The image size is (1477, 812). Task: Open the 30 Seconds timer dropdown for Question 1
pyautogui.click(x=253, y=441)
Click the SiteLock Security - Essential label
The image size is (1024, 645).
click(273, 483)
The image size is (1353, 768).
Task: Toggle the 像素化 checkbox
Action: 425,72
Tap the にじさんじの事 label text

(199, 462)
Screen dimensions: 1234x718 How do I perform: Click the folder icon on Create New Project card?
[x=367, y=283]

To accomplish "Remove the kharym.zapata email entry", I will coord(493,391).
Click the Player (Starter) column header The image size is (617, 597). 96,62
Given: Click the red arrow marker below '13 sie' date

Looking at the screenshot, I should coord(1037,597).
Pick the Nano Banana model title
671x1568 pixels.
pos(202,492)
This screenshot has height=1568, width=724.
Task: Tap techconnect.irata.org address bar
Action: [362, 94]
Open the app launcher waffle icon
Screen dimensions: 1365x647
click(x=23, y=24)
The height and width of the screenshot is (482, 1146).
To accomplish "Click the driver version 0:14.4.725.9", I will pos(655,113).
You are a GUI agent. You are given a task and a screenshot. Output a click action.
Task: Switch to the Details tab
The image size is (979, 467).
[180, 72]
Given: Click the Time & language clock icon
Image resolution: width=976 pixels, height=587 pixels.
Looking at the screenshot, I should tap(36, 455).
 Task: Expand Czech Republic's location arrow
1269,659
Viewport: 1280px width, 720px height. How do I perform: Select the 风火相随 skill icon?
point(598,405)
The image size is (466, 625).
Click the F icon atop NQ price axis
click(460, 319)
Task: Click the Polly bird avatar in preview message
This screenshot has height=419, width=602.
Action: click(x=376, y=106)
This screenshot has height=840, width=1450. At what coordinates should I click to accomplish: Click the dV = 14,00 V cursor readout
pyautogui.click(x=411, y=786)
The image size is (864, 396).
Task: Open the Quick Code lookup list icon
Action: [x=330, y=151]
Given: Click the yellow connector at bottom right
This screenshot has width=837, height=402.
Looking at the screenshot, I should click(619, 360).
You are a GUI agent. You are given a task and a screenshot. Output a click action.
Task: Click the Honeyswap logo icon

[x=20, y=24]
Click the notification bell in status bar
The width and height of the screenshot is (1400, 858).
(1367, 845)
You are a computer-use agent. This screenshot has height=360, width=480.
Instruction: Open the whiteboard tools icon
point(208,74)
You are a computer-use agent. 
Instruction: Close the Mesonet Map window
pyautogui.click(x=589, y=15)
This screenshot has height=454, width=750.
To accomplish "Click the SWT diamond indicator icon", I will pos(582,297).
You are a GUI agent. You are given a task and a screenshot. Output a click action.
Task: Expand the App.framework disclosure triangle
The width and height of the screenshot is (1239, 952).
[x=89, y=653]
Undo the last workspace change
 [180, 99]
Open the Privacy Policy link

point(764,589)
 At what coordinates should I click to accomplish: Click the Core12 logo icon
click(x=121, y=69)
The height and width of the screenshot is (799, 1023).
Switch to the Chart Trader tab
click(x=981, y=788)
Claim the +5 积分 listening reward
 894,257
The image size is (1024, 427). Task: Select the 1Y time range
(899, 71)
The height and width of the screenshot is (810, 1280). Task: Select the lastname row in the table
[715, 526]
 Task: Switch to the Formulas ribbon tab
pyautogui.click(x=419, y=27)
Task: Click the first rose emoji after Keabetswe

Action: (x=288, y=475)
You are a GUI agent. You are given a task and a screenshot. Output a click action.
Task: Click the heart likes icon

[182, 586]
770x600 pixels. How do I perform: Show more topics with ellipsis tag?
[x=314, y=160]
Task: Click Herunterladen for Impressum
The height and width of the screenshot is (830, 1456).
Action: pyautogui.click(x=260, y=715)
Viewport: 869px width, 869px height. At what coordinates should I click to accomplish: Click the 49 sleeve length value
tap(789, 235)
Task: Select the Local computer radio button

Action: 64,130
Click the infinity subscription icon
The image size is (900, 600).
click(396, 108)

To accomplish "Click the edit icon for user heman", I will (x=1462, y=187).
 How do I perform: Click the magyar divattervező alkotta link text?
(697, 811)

============

- _Directions for this task_: Your answer should be a single number: the tally of lines in the entries that include the word "will".

- _Result of this task_: 4